Теперь, когда его снедала неожиданная тайна, Юрка замечал то, что раньше ему и в голову не пришло бы заметить. Например, что Ева и в самом деле не похожа на родителей. Ну, он сам, положим, тоже не очень похож ни на кого из них. Но глаза у него точно как у бабушки Мили, папиной мамы, невозможно перепутать – такие темно-синие, что даже почти черные.

«Девочке бы такие глазки!» – говорила мама, и Юрка сердился, потому что вовсе не считал свои глаза девчачьими, да и вообще не привык думать о таких вещах.

А у Евы глаза серые, светлые, но вместе с тем такие глубокие, что даже удивительно. И всегда какие-то печальные, даже когда она смеется. То есть, может, и не печальные, но Юрка тогда просто не знал, как по-другому назвать то, что трепетало в Евиных глазах… И волосы русые, тонкие и легкие как пух, хотя у мамы они каштановые и густые.

И в чертах Евиного лица совсем нету сходства ни с кем, просто удивительно, как это он раньше не замечал! Юрка даже специально сбегал в летнюю кухню, где мама готовила ужин, – чтобы сравнить. Ну конечно, у мамы все какое-то удлиненное: и нос, и карие глаза как будто подтянуты к вискам, и даже подбородок слегка выдается вперед. И все эти неправильности вместе до того выразительные, что раз глянешь – не забудешь.

А у папы… Тут Юрка увидел, что отец берет ведро, чтобы идти к колодцу, – и наконец один!

Он догнал отца в самом конце дачной улицы. Валентин Юрьевич шел небыстро, но почти не прихрамывая. Юра редко видел, чтобы отец ходил с палкой, только после дождя, когда мокрая глина становилась совсем уж скользкой.

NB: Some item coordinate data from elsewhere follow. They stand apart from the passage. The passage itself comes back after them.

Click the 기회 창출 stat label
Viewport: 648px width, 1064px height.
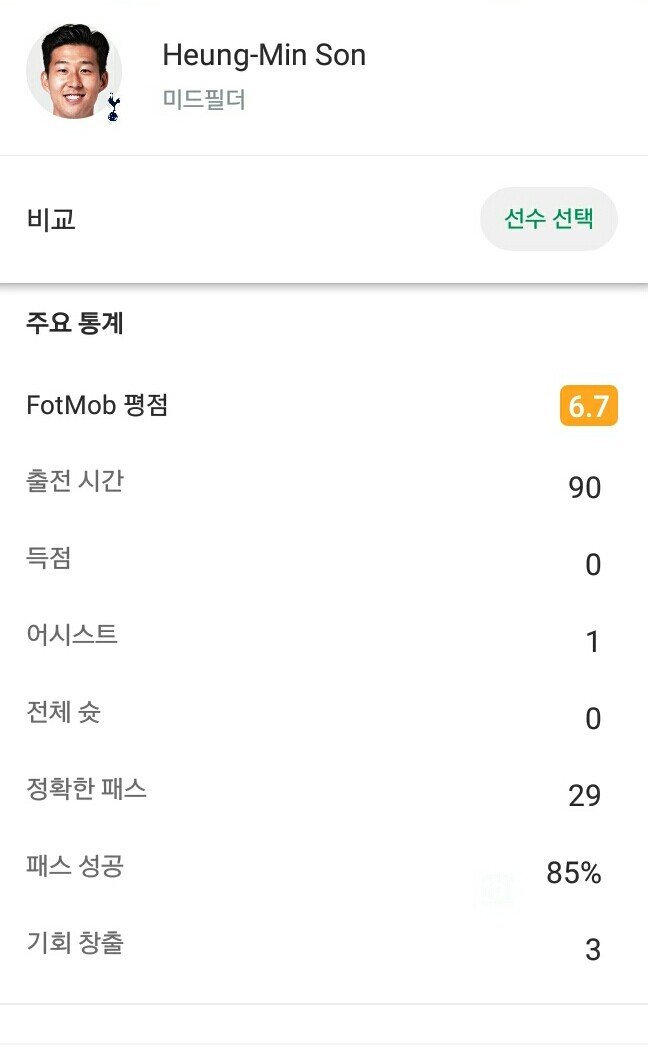[75, 942]
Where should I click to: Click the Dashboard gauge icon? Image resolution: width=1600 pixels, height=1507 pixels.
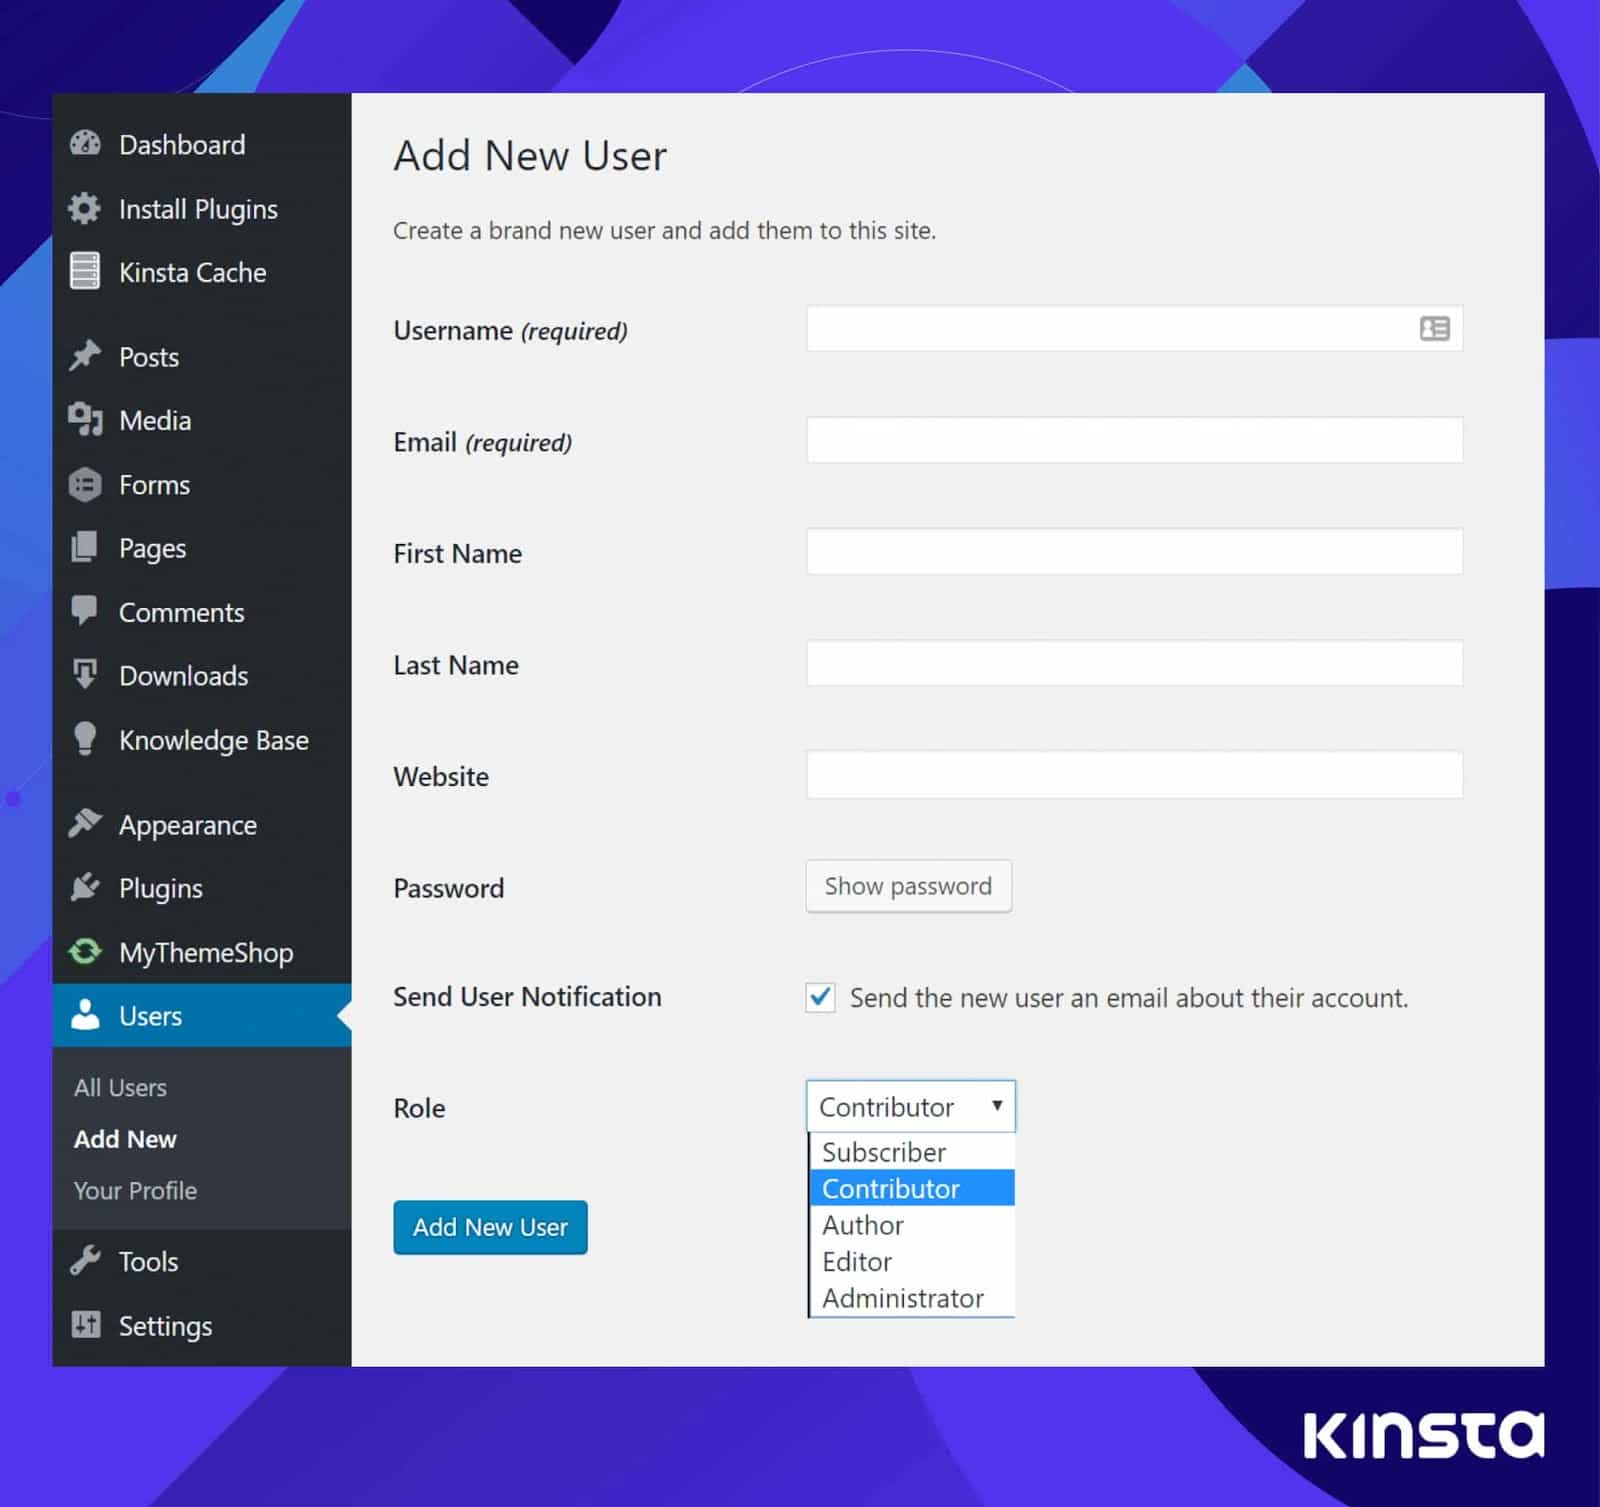85,145
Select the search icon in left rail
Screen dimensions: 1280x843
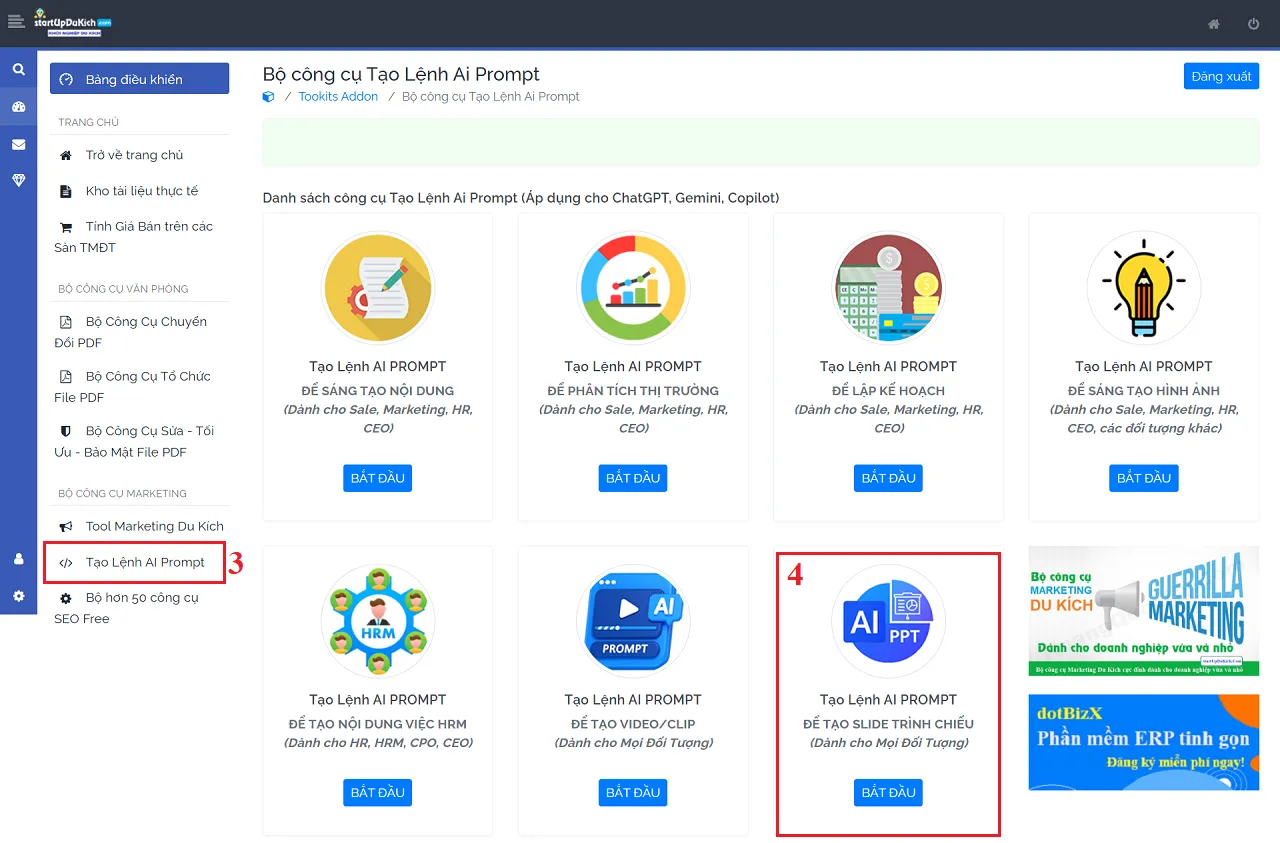coord(18,69)
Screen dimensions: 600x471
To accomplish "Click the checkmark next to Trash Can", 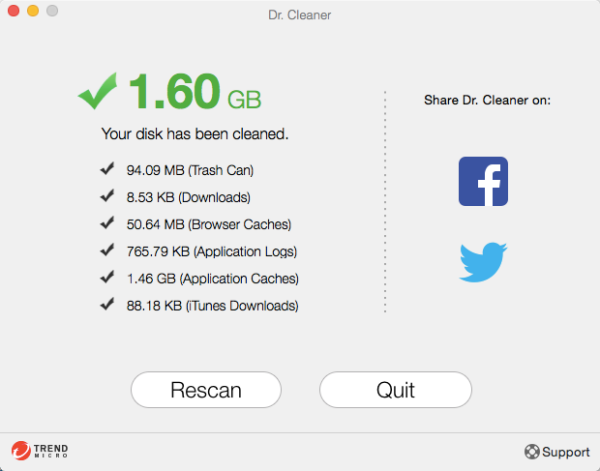I will point(107,169).
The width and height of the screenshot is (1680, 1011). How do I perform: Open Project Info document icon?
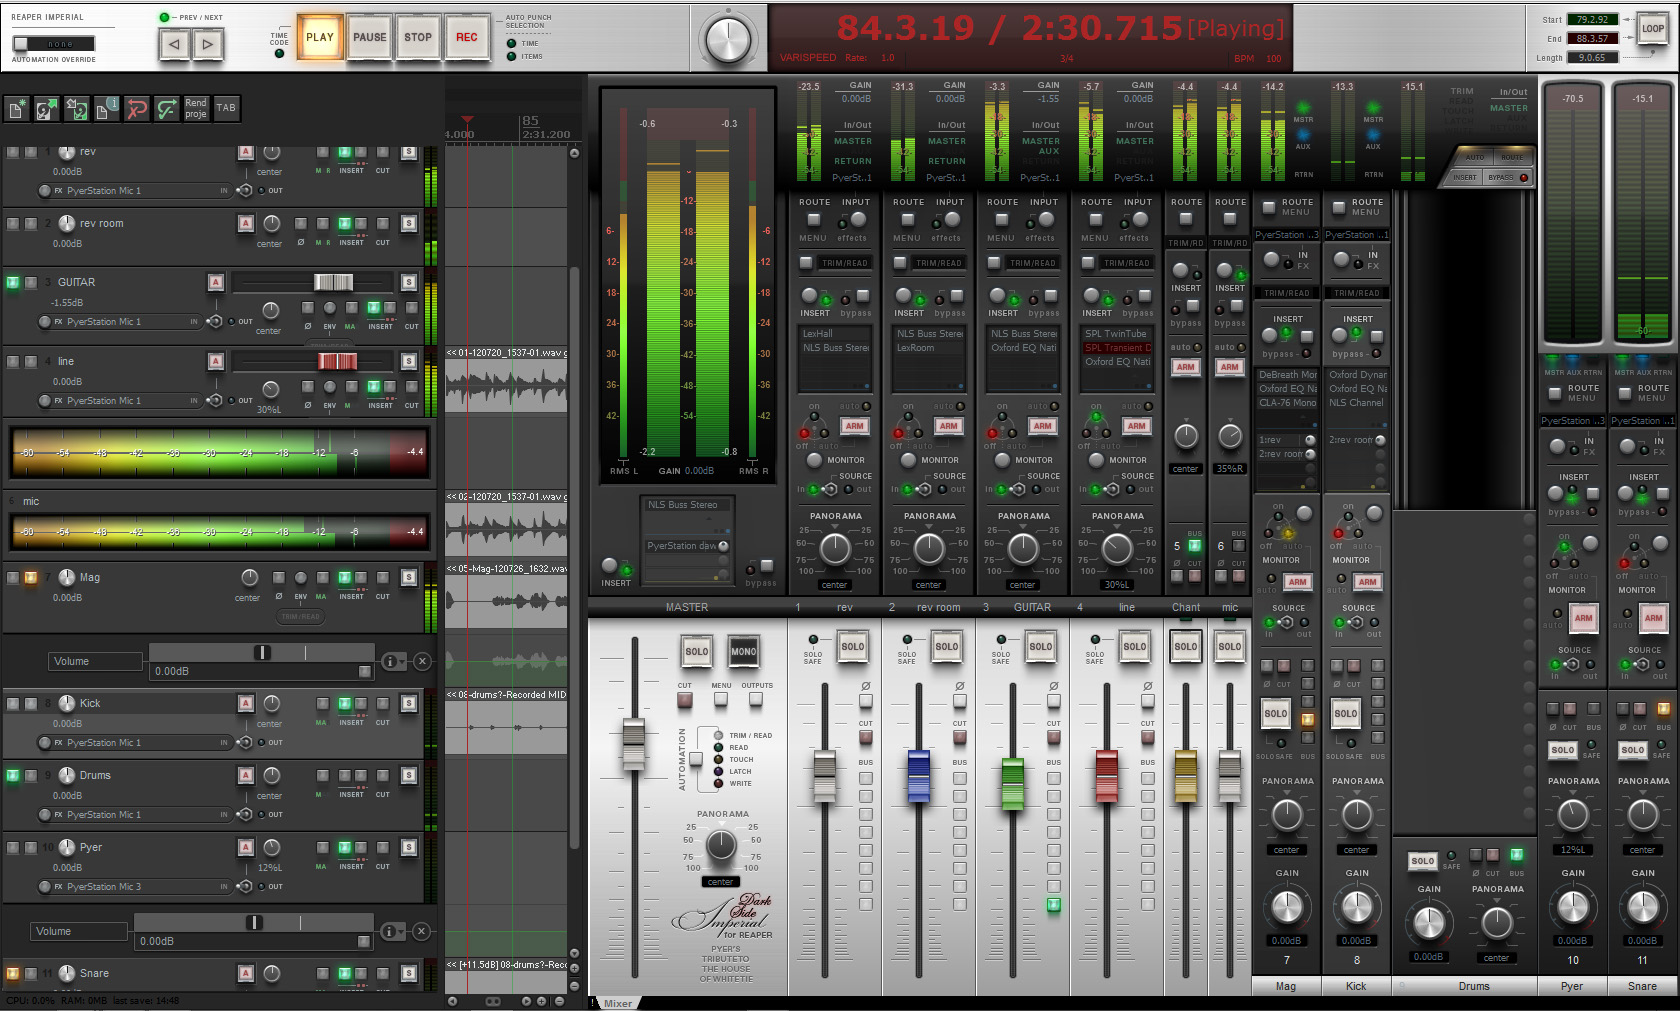[x=106, y=109]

Он привык к этому и вообще забывал иногда, что у отца протез и что ходить ему на самом-то деле совсем не легко, даже и с палкой…

– Папа! – окликнул он. – Пап, подожди.

В руках у Юры тоже было ведро, потому он и догнал не сразу – пока искал…

– Что-то тебя сегодня целый день не видно, – сказал Валентин Юрьевич, дождавшись сына. – С Чешковыми бегаешь?

– Нет, – слегка покраснев, ответил Юра и все-таки добавил: – Сегодня с утра только, а потом нет!

Братья-близнецы Чешковы жили в деревне рядом с дачным поселком и относились к той категории детей, дружба с которыми считалась «нежелательной» для мальчиков из приличных семей. Юра даже догадывался почему, хотя и не смог бы, пожалуй, отчетливо сформулировать свои ощущения. Правда, его родители на эту тему не высказывались, но едва ли им нравилось Юркино общение с близнецами.

Даже не потому, что пятнадцатилетние Чешковы давно уже курили и не прочь были выпить, если откуда-то появлялись деньги, и что любили говорить «про девок» со всякими гнусными подробностями… А скорее всего потому, что им явно доставляло какое-то особенное, злорадное удовольствие втягивать в орбиту своей жизни других мальчишек – и главным образом вот этих самых, «приличных».

Отношения с Чешковыми, особенно с Сашкой, который был на три минуты старше Витьки, были отдельной и трудной стороной Юриной жизни. Он чувствовал себя кроликом перед удавом, когда смотрел в насмешливые, наглые Сашкины глаза…

Но сейчас он думал не об этом, и не об этом хотел поговорить с отцом.

– Пап, – сказал Юра, когда Валентин Юрьевич вытащил из колодца большую бадью и стал наливать воду в ведра, – я слышал, как вы с мамой сегодня разговаривали. Ну, когда ежевику собирали, – объяснил он. – Я случайно слышал, я просто мимо…

Рука у отца дрогнула, вода пролилась на траву. Он выпрямился, посмотрел на сына. Он смотрел чуть исподлобья, и можно было даже подумать, что сердито. Но он всегда так смотрел, просто взгляд у него был такой, немного исподлобья, и обычно это ничего не значило. Но сейчас… Его черные, как виноградины, слегка раскосые глаза устремлены были на Юру, а тот не мог понять, что значит этот взгляд.